WASHINGTON—The U.S. Court of Appeals for the D.C. Circuit has denied an emergency motion to stay the FCC’s decision to open the 6 GHz band for unlicensed Wi-Fi.
The FCC passed an order in April to open the 6 GHz band, which is primarily used by broadcasters, telecoms and utility companies. While those incumbents are not opposed to expanding Wi-Fi, their concern is primarily that there are not enough protections in place to protect from potential interference from new spectrum users.
The specific case that was heard by the D.C. Circuit Court had AT&T serving as the petitioner seeking the stay against the FCC.
However, though the court did not grant the emergency stay, it will still hear the underlying challenges of telecoms, public safety officials and utilities to the FCC order.
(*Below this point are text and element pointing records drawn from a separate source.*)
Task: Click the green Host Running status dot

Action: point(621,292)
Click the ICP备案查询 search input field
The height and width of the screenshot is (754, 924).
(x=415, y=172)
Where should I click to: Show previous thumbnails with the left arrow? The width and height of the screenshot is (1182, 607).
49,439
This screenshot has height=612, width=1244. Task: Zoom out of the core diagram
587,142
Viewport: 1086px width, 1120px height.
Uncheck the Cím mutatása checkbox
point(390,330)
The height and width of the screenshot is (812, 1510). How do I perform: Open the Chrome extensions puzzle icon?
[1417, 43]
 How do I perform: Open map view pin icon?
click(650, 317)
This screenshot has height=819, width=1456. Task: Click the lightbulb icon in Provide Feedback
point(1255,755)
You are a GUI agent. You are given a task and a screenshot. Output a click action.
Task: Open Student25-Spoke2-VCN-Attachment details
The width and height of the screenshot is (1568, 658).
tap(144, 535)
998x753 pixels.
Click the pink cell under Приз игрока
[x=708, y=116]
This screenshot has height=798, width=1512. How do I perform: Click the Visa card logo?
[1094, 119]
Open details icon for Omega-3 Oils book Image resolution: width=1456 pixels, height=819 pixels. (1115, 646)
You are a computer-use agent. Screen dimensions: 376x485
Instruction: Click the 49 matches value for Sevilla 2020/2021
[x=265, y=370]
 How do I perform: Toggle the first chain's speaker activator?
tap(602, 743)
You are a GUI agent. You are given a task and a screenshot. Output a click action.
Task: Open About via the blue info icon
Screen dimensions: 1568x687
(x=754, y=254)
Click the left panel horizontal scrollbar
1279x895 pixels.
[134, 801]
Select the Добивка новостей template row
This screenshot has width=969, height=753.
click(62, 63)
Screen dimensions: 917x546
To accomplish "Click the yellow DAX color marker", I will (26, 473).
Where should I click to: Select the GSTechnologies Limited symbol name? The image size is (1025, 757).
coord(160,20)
The parties have been granted 30 days to submit a joint proposal for filing briefs in the case.
In response to the court’s decision, FCC Chairman Ajit Pai tweeted that the decision was “Great news for consumers, who stand to benefit from super-fast, #Wifi6/#Wifi6E services in the home and on the go.”
Breaking news: the D.C. Circuit has rejected a request to stay the @FCC's decision to free up the 6 GHz band for unlicensed services like #WiFI. Great news for consumers, who stand to benefit from super-fast, #Wifi6/#Wifi6E services in the home and on the go! pic.twitter.com/LZ4IBSAFo3October 1, 2020
According to TVT’s sister publication Multichannel News, the FCC denied petitions made directly to them about staying the opening of the entire 6 GHz band in August.